2017年12月16日

【本】高橋英利「オウムからの帰還」

「オウムからの帰還」 高橋英利/草思社文庫/2012年
(初版は、1996年に草思社から刊行)

 学生時代にオウム真理教に入信し、のちに出家した信者が、やがて教団に疑問を持つようになり、なかば強引に脱会するまでの過程を描いた本。

 著者は、1995年3月に地下鉄サリン事件が発生した後、テレビ朝日「ニュースステーション」などに実名と顔をさらして出演し、オウム真理教の実態を赤裸々に証言した人物である。そうした大胆な証言者である著者が、自らのオウム信者としての遍歴を、生々しく詳述したのが本書である。

 大学生時代に、青年期特有の形而上学的な悩みや、研究の行き詰まりなどから鬱状態に陥っていた著者は、ある日、自らの通う大学で開かれた麻原彰晃の講演会を聞きに行く。そして、講演会後に熱心に勧誘してきた井上嘉浩に説得され、衝動的にオウム真理教に入信する。その後、一時オウムを離れたものの、大学院生時代にふたたび精神状態が悪化してオウムに復帰。最後には、とうとう出家信者としての道を選んでしまう。著者の人生選択は、結局のところ最悪のものだったと言うほかないのだけれど、生真面目で突き詰めて考える性格の著者だからこそ、かえってこうしたカルトに絡め取られてしまったのかな、と思えた。

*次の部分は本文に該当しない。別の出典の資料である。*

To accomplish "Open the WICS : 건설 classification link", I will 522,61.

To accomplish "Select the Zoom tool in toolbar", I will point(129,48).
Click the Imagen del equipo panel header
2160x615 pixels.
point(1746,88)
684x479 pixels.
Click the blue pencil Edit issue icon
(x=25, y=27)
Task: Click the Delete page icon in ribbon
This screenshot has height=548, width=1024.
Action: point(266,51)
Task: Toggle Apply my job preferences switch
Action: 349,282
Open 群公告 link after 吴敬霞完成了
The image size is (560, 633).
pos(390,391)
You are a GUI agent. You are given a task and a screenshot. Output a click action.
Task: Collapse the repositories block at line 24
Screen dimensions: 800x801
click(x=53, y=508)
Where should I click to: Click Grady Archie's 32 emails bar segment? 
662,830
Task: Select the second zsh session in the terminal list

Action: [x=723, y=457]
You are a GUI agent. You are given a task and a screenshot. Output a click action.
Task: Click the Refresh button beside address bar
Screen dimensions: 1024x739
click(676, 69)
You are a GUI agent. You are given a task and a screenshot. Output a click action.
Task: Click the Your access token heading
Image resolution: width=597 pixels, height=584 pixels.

 そして、著者は山梨県上九一色村の教団施設(サティアン)で修行生活を送ることになるが、やがて教団の組織管理のルーズさや秘密主義に疑問を抱くようになり、そのことを幹部からも警戒されるようになる。カルト宗教の信者というものは、自ら考えることを放棄して、すっかり従順になってしまったような人々だというイメージを持っていたけれど、著者は、他の出家信者たちよりも芯の強い人だったようである。このような著者に対して、オウムの幹部たちがどのような指導を行ったのか、一例を本書から引用する。

「・・・誰かがヴァジラベルというベルを『チリーン』と鳴らしながら僕のまわりを歩きまわる。そして恐ろしげな声でささやくのだ。
『お前は修行がなっていない!』
 飯田さん(注:飯田エリ子)だった。それに続いてほかの人(注:新實智光など)も恐ろしげな声を出して、僕の修行態度の至らない点をあれこれとつつきはじめるのである。(中略)
 だけど僕はいま、教団のやり方に大きな疑問を持っているのだ。こんな子供だましのようなものに付き合っていられなかった。僕のほうから議論をふっかけていった。
 サティアンがあまりにも汚いこと、管理運営のやり方があまりにも粗雑すぎること、それらは要は出家サマナたちの心がまだ汚れたままであることの証拠ではないのか。
 彼らは必死になって、それはお前の修行が・・・とか、お前はプライドが高すぎて・・・などとオウムの常套文句で僕の攻撃をかわそうとするが、僕はひるまなかった。僕の指摘は的を射ていたらしく、飯田さんなどはしまいに普通の声になっていた。
『でもね高橋君、そうは言ってもね、グルに従うしかないのよ。私たちは』
 僕は彼女を問い詰めた。
『グルに従うというけど、じゃあグルが何をしようとしているのか、わかっているんですか』
 それに対して彼女はこう答えたのだ。
『私たちにもうかがい知れない人なのよ・・・』
 気弱な泣き言のような言い方だった」

 こうした会話を見て、著者はずいぶん骨のある方だなという印象を受けた。信者のリンチ・殺害事件が続いていたこの時期に、このような率直な振る舞いをすれば、一歩間違えば著者自身の命を危うくしていたことだろう。本書を読む限りでは、著者による井上嘉浩の人物評価は一面的で甘すぎるとしか思えず、また、著者自身のオウム信者時代に対する総括も、あまり核心に至っていないように感じられた。ただ、上記のようなやり取りからうかがわれる著者の気骨や行動力が、やがて力ずくの脱会やテレビ出演、本書の執筆などにつながり、教団の実像の一端を明らかにしたことは確かだろうし、そうした点は率直に評価すべきものではないかと思った。